3.2. Search strategy
The search was carried out in the electronic databases of PUBMED, SCOPUS, and SCIENCEDIRECT. The following keywords were used: “ORAL DISEASES,” “ORAL MANIFESTATIONS,” and “COVID-19.” The Boolean operators “OR” and “AND” were used, and the strategy was carried out both individually and jointly. The search strategy was limited to texts in Spanish and English, excluding literature reviews and systematic reviews; due to the importance of the topic, no time limit was established for the search; the last was March 2020.

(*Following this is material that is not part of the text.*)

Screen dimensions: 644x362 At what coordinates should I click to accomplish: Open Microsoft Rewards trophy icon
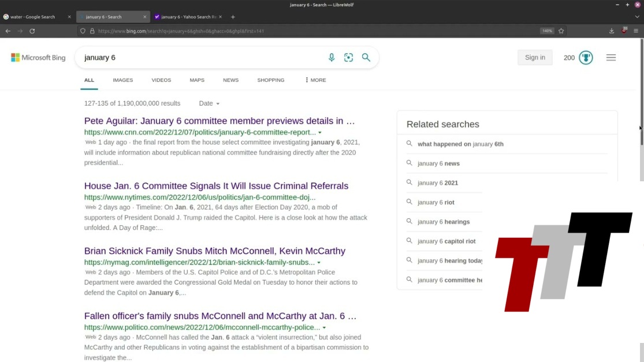pos(586,57)
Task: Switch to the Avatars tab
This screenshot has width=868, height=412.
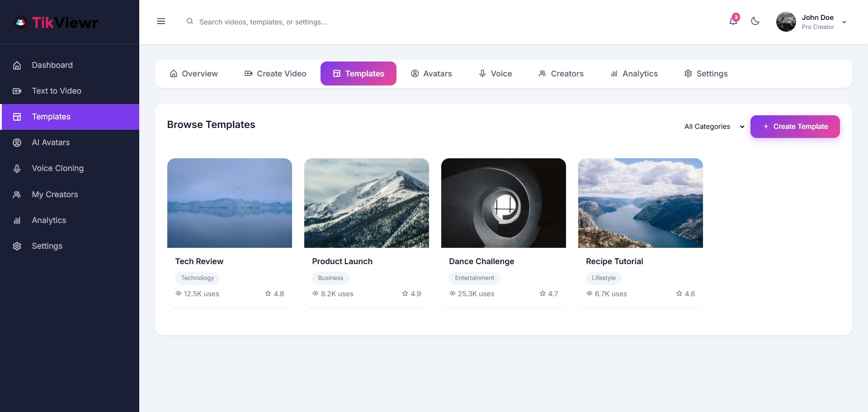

All the studies that met the established criteria were placed in a bibliographic manager (Mendely) for further analysis.
3.3. Study selection
For the selection of the studies, a first filtering was carried out on the title and abstract, identifying the presence of the keywords used in the search strategy. Selected studies were placed in a bibliographic manager (Mendeley) to identify duplicate studies. Lastly, the full texts were reviewed to finally identify the studies that met the previously established selection criteria. The selection of the studies was carried out independently by 2 examiners (C-GJC and CGMV); in case of discrepancy a third evaluator participated (D-CA).
3.4. Data extraction
Information such as author, country, type of study, number of subjects included in the study, mean age, initial oral signs/symptoms after the first days of infection, and main signs/symptoms related to COVID-19 were collected from the selected studies.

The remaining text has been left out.